= Stated task =
Take the listing from the line containing "Click the report dashboard icon in sidebar" through its final line and recast those lines as a JSON list of strings, one per line, skipping blank lines. Leave the pictures out of the answer.

= Data to process =

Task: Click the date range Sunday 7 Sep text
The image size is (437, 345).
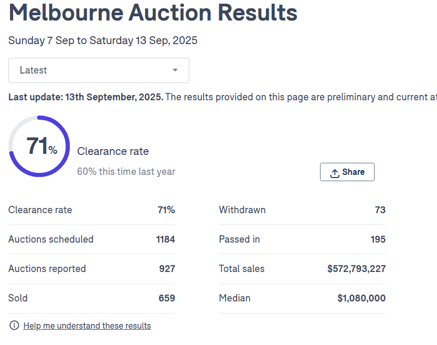Action: click(x=103, y=40)
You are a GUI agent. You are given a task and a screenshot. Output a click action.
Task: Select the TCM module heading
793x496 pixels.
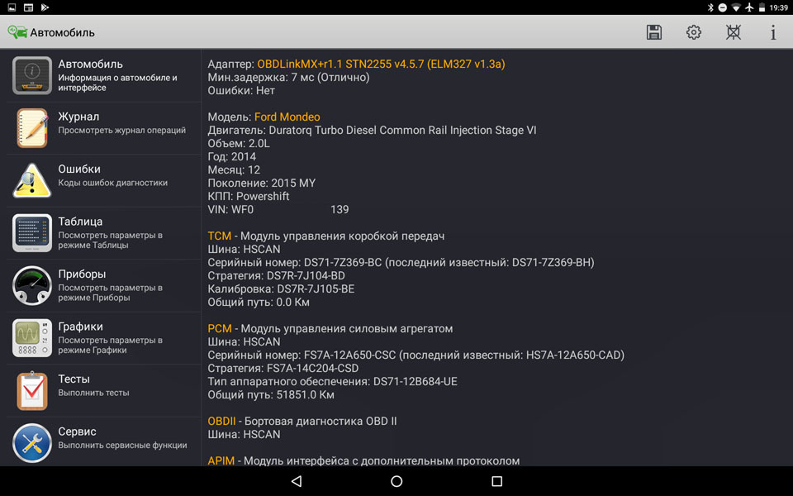tap(220, 236)
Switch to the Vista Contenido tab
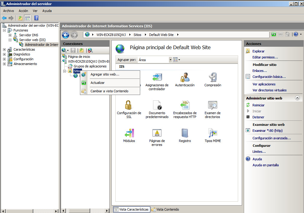The image size is (304, 213). point(167,209)
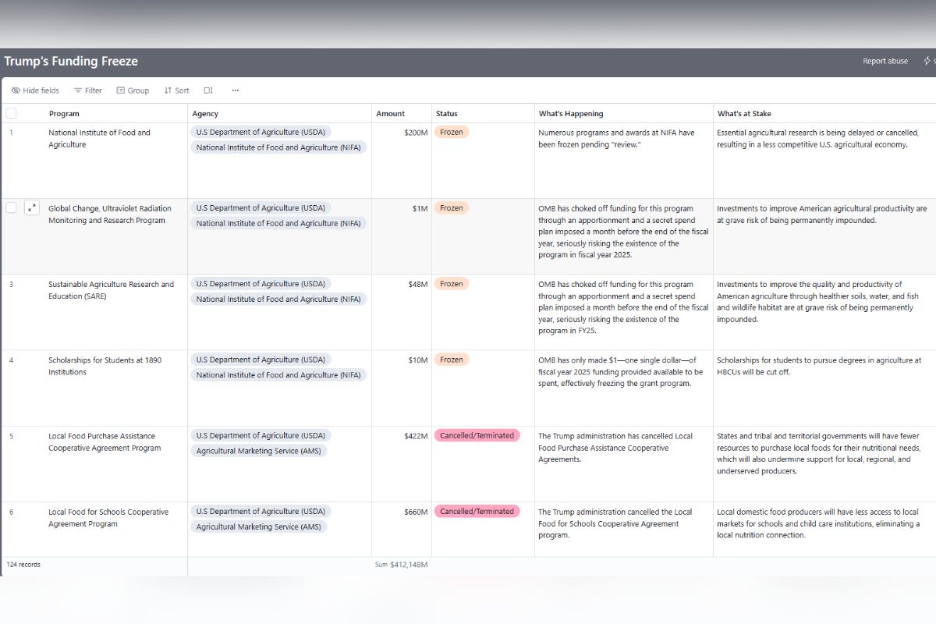
Task: Click the Agency column header
Action: point(205,114)
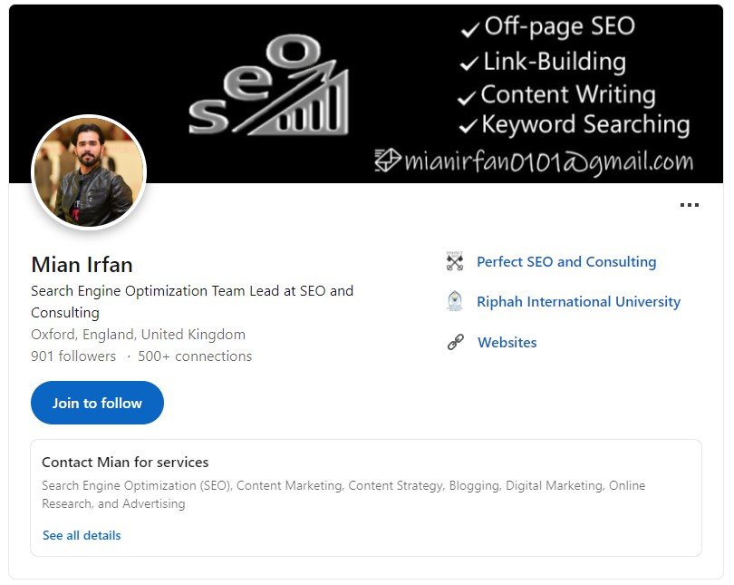Click the checkmark next to Off-page SEO
The width and height of the screenshot is (734, 585).
pyautogui.click(x=470, y=30)
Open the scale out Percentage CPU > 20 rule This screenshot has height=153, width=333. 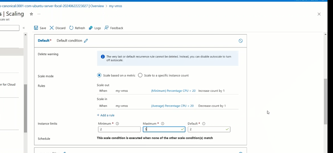pos(173,91)
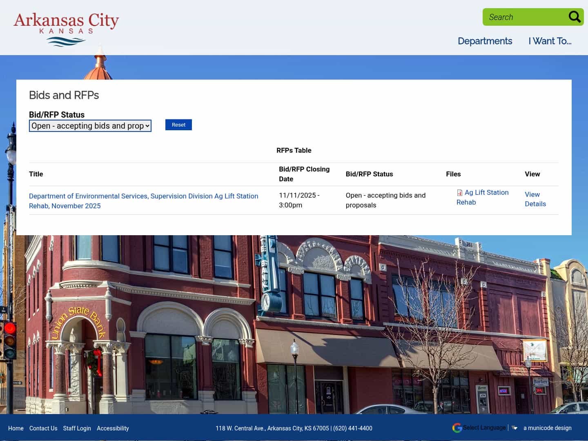Click the search magnifying glass icon

574,17
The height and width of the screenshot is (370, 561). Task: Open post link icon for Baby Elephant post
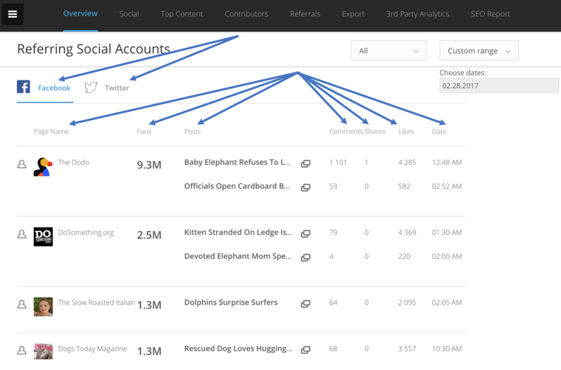(305, 164)
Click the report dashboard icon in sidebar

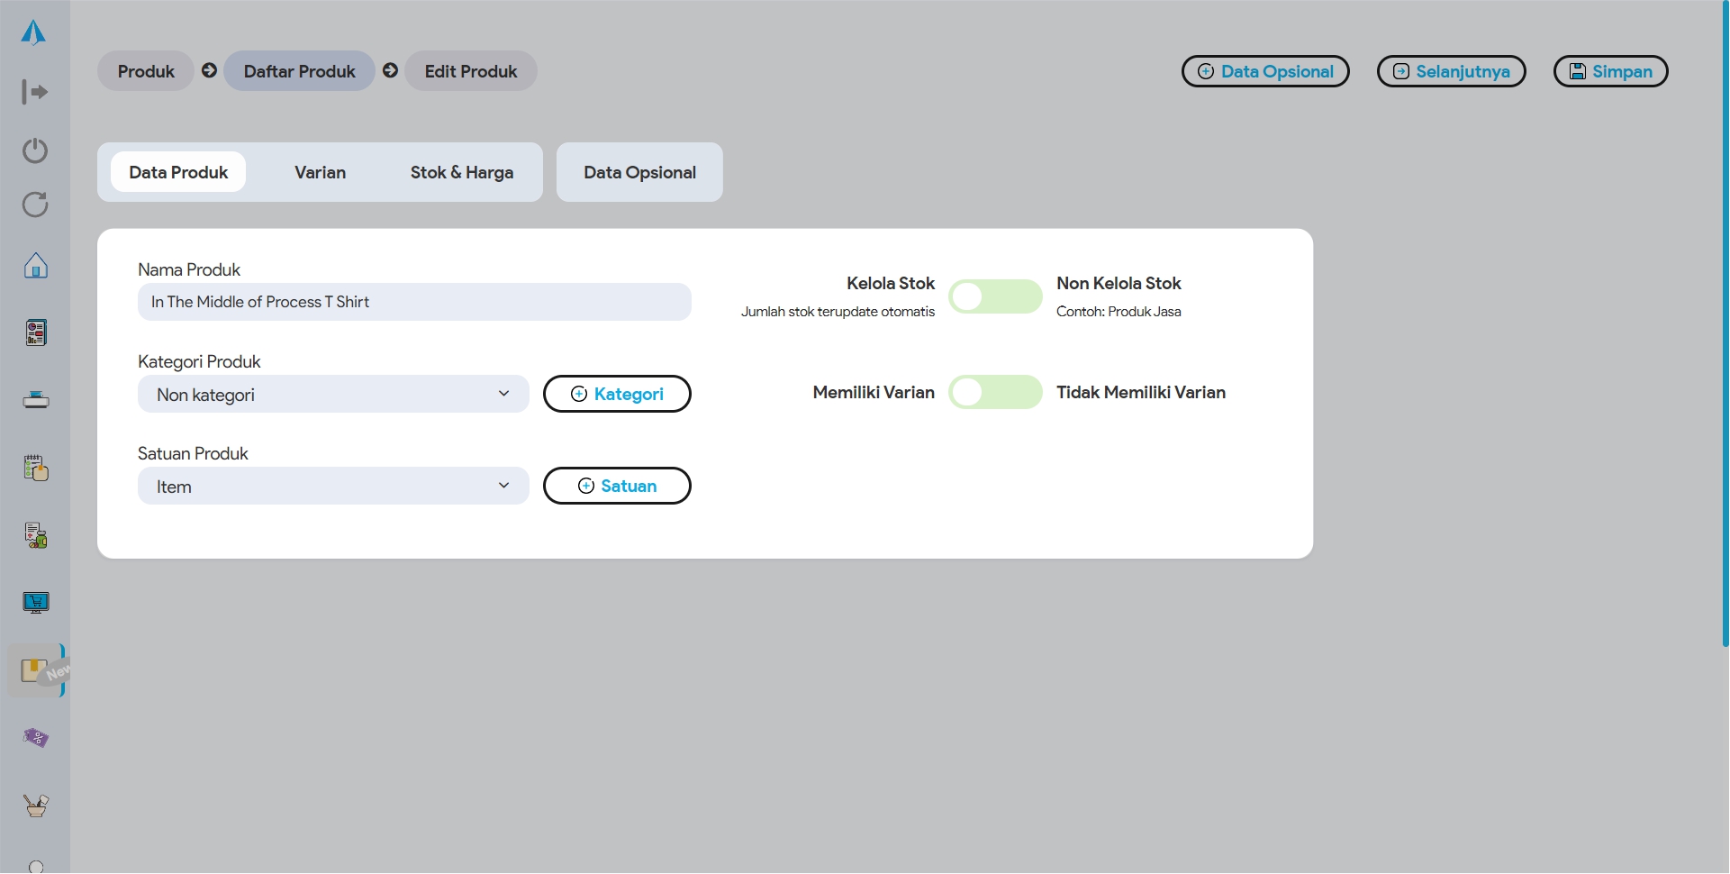click(35, 332)
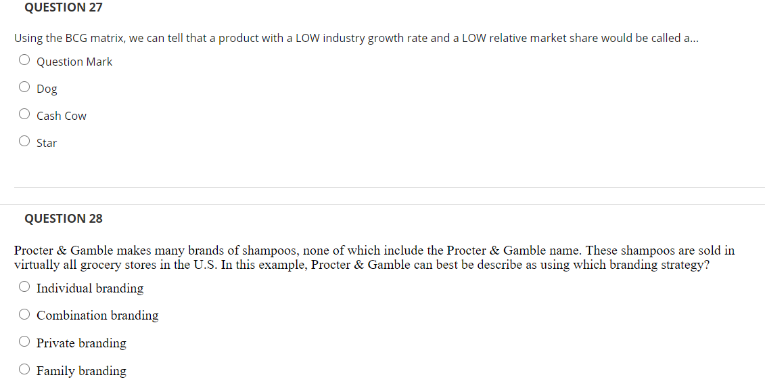Select Combination branding for Question 28
This screenshot has height=390, width=765.
pos(24,314)
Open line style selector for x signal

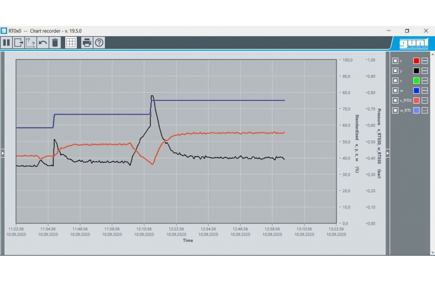(425, 60)
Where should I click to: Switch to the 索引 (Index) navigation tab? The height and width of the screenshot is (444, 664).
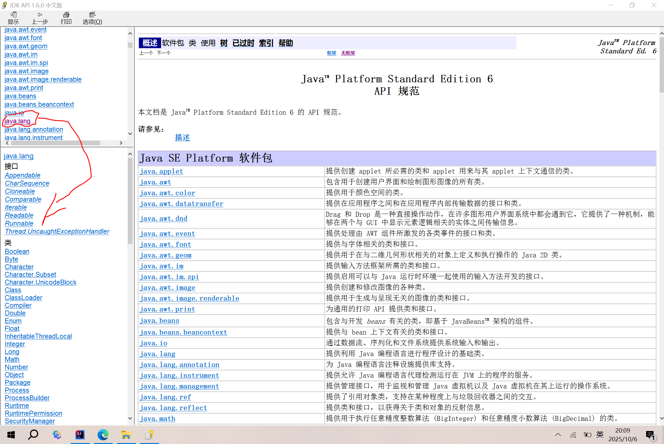266,43
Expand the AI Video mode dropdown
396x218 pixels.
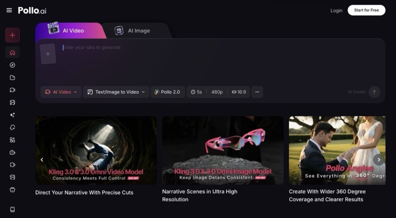(x=61, y=92)
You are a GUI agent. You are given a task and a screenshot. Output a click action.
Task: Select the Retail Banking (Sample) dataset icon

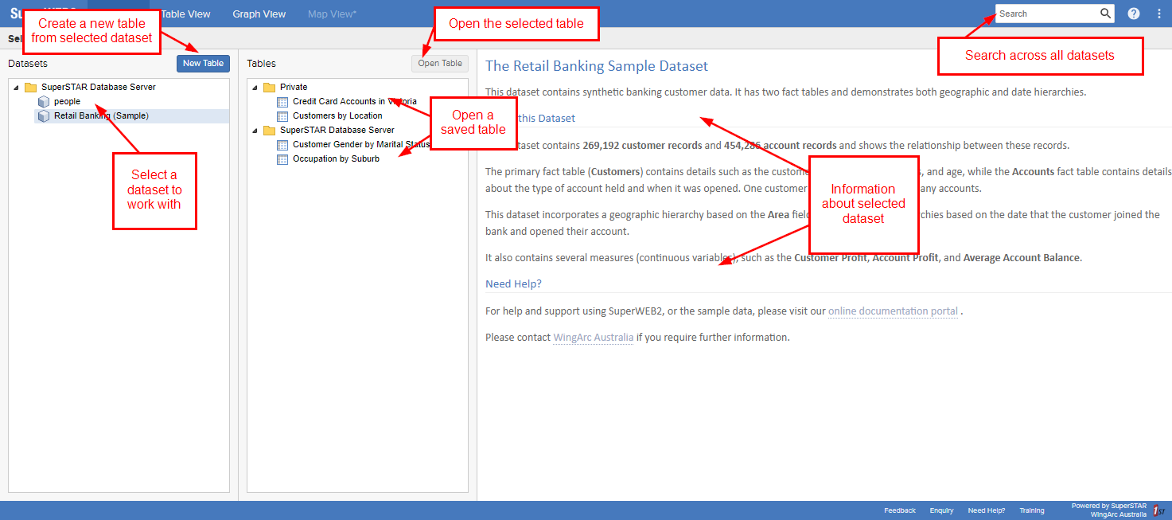44,115
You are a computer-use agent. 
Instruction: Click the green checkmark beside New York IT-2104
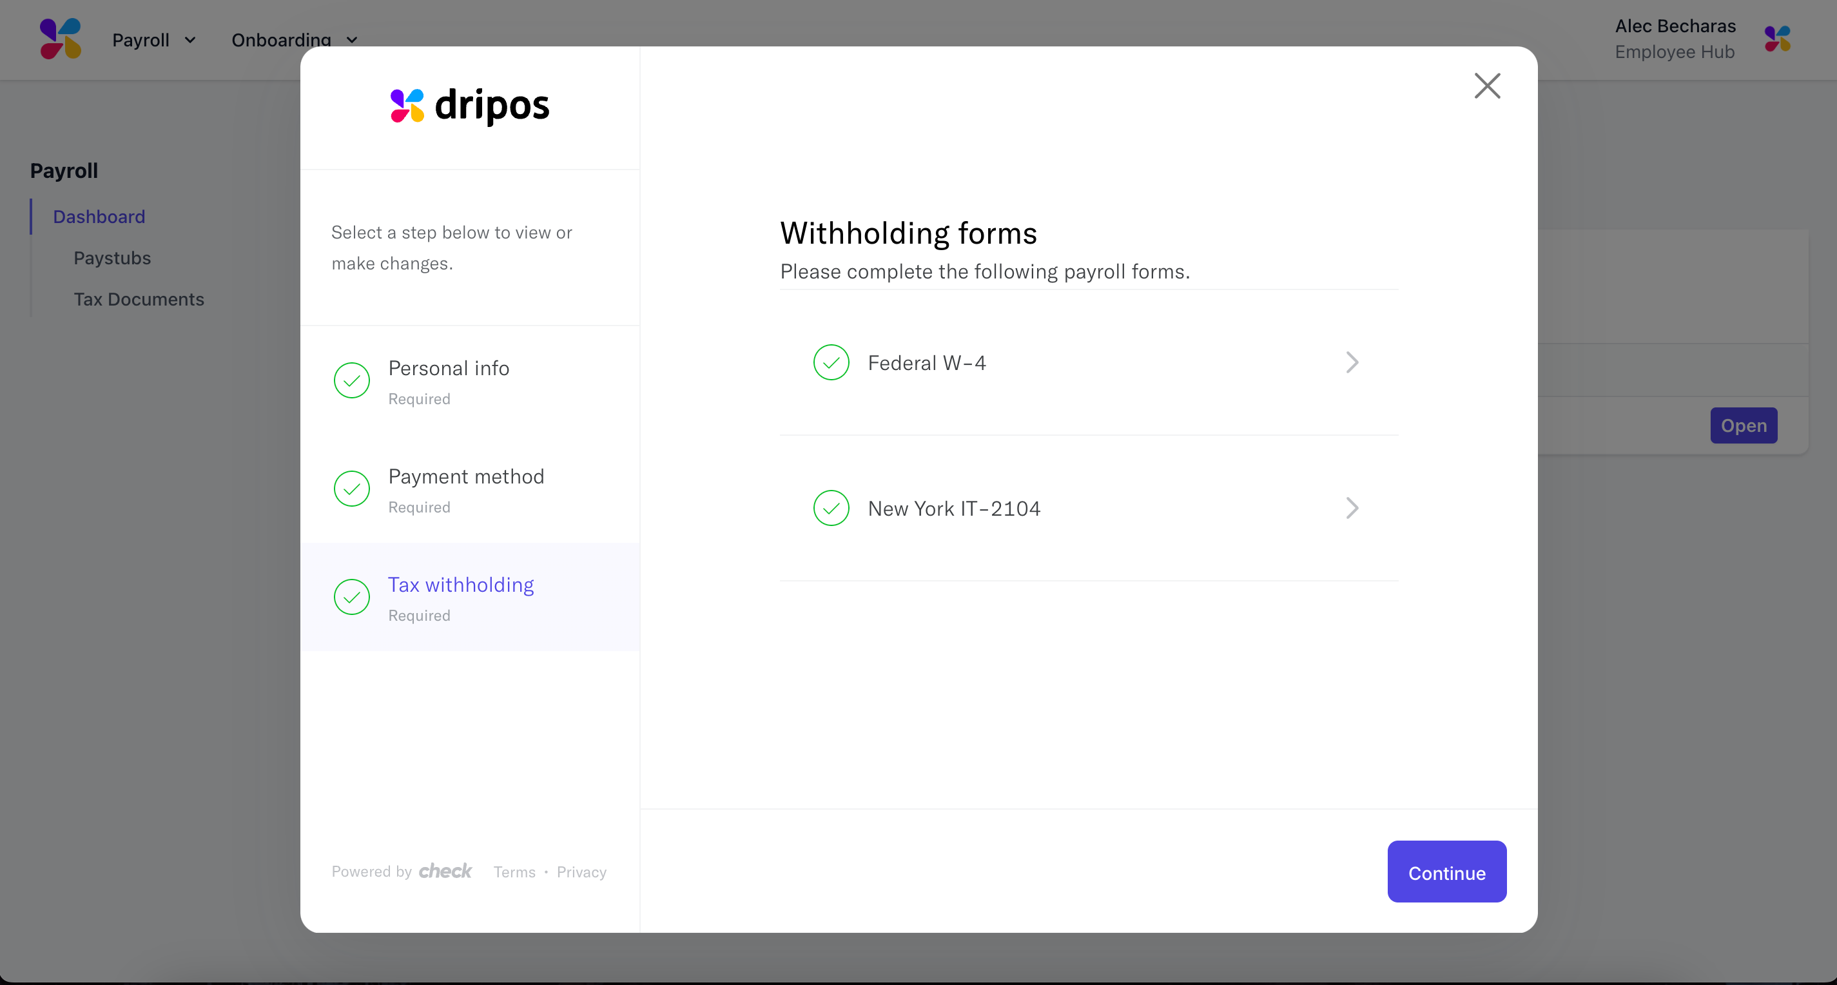(831, 508)
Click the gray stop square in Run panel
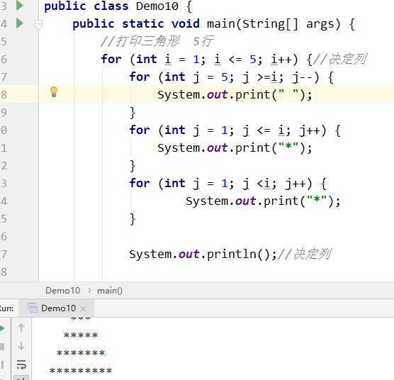This screenshot has height=380, width=394. click(2, 347)
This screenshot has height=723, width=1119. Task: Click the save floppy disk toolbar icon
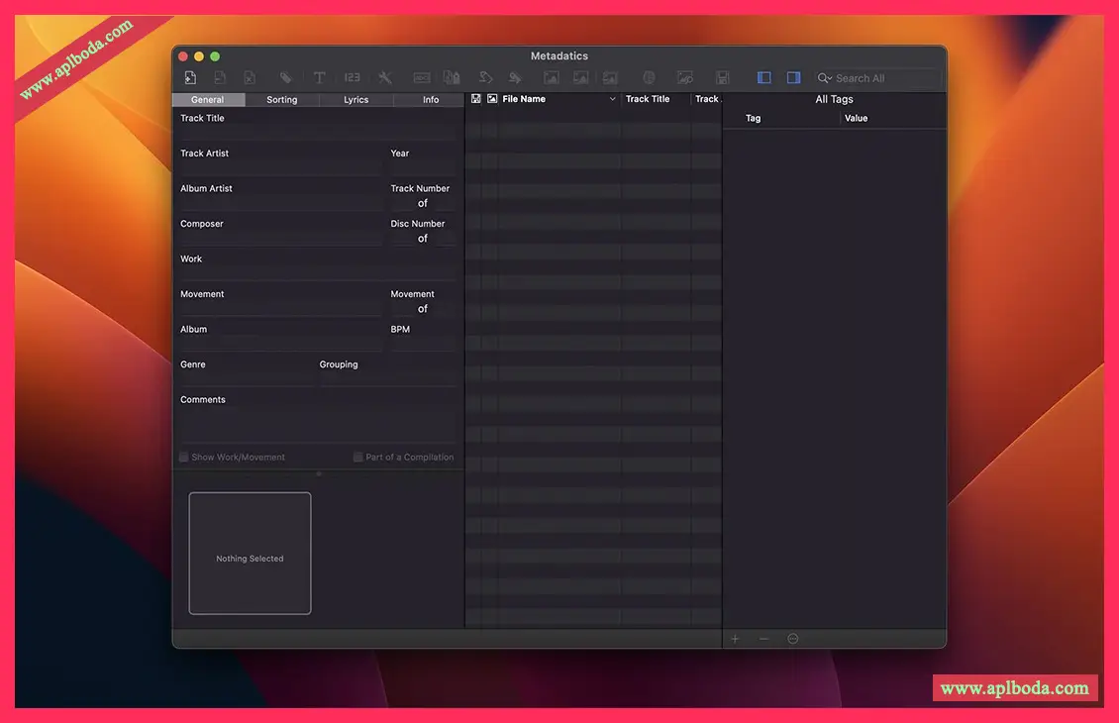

= Result for this exercise =
[
  "Click the report dashboard icon in sidebar",
  "click(35, 332)",
  "Select Combination branding for Question 28",
  "This screenshot has height=390, width=765.",
  "pos(24,314)",
  "Open line style selector for x signal",
  "(425, 60)",
  "Where should I click to: Switch to the 索引 (Index) navigation tab? The height and width of the screenshot is (444, 664).",
  "266,43",
  "Expand the AI Video mode dropdown",
  "396x218 pixels.",
  "(x=61, y=92)",
  "You are a GUI agent. You are given a task and a screenshot. Output a click action.",
  "Task: Select the Retail Banking (Sample) dataset icon",
  "44,115",
  "You are a computer-use agent. ",
  "Instruction: Click the green checkmark beside New York IT-2104",
  "(831, 508)",
  "Click the gray stop square in Run panel",
  "This screenshot has height=380, width=394. click(2, 347)",
  "This screenshot has height=723, width=1119. Task: Click the save floppy disk toolbar icon"
]